The relation of the Generation X to the humanist tradition is different. The narrator of Mañas's Historias del Kronen, Carlos, defines it graphically when he refers to "las viejas historias del pasado" (the old stories from the past) and he asserts that "el pasado es siempre aburrido" (Historias 83) (the past is always boring). Unlike Roquentin, Carlos cannot dissect and reject systematically the humanist paradigm because he lacks familiarity with it and he acknowledges its existence only through sporadic allusions without engaging in a dialogue with it. His position, which matches the position of the rest of the authors that comprise his generation, is the consequence of the dissolution of the great paradigms of history that the existentialist, post-Marxist, and deconstructionist epistemologies have brought about. Those schools of thought took a combative stance against what they viewed as delegitimized and obsolete systems. In a different manner, Carlos's generation adopts a passive and noncommittal position towards what they simply see as an accomplished fact that is beyond debate.

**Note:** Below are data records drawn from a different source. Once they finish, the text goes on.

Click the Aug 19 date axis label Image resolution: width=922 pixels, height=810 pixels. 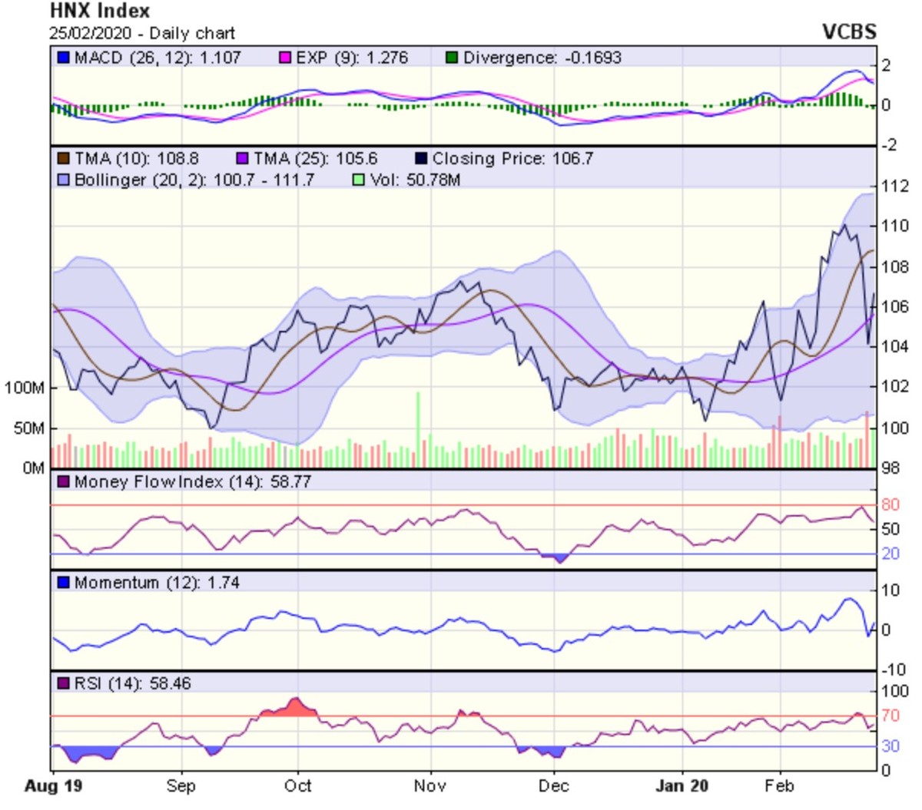coord(53,786)
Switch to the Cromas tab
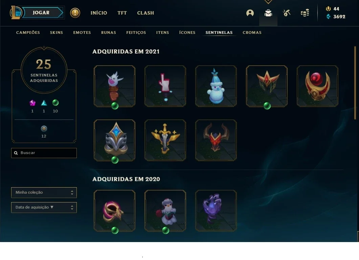 [x=252, y=33]
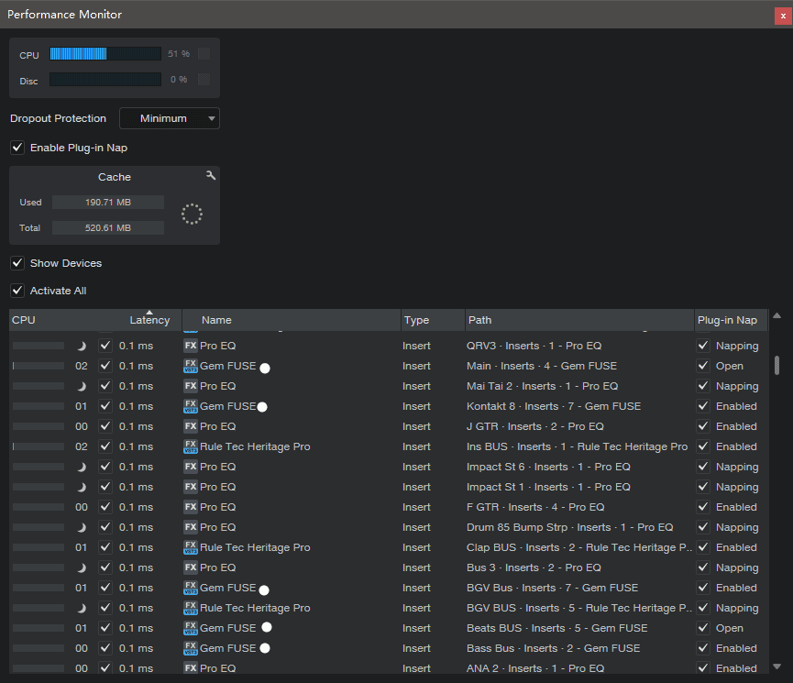Click the CPU usage meter bar
The image size is (793, 683).
click(x=105, y=54)
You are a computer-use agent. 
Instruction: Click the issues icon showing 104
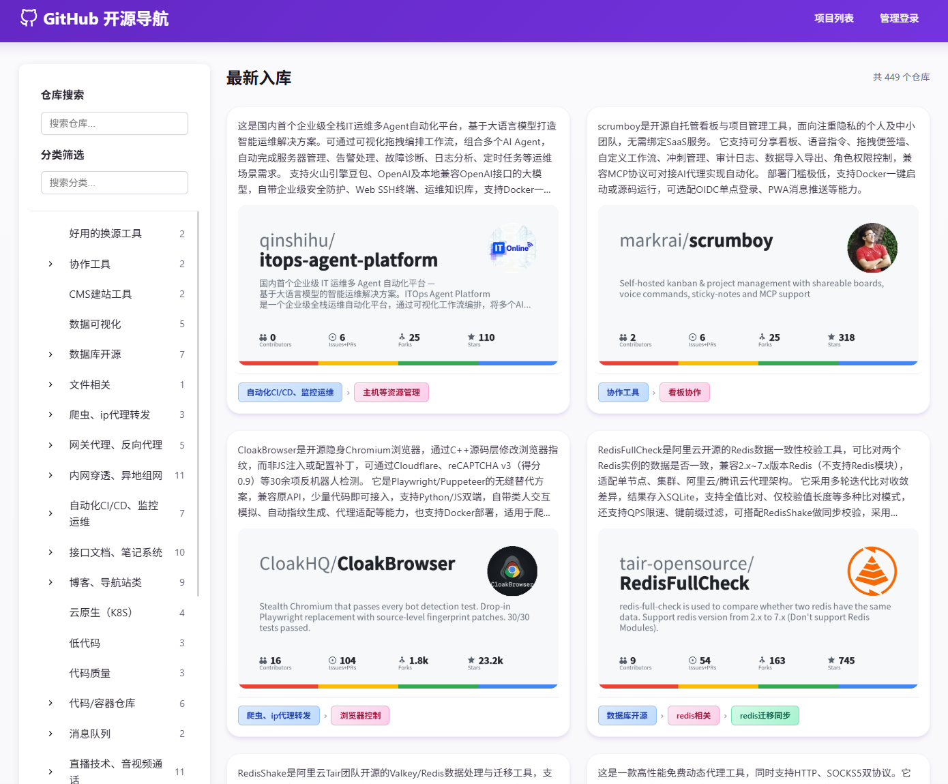pyautogui.click(x=333, y=660)

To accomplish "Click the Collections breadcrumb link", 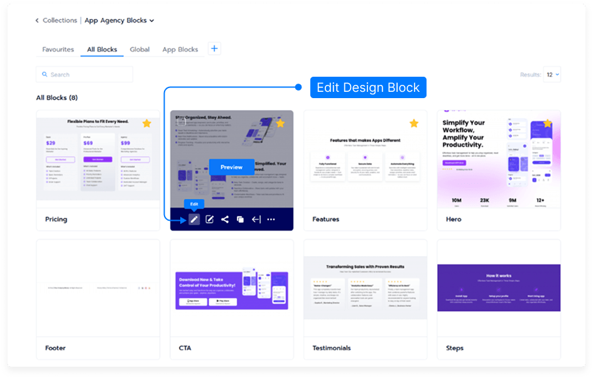I will (60, 21).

Sartre's nothingness and Derrida, Althusser, and Balibar's critical unmasking of historical ideologies originate in a confrontation between an isolated self and an overwhelming cultural history and they imply a process of intellectual and personal struggle between contrary positions. For the writers of the Generation X, negation is devoid of all attributes of ethical greatness and it has become a customary and banal Lebensstil that does not need further elaboration.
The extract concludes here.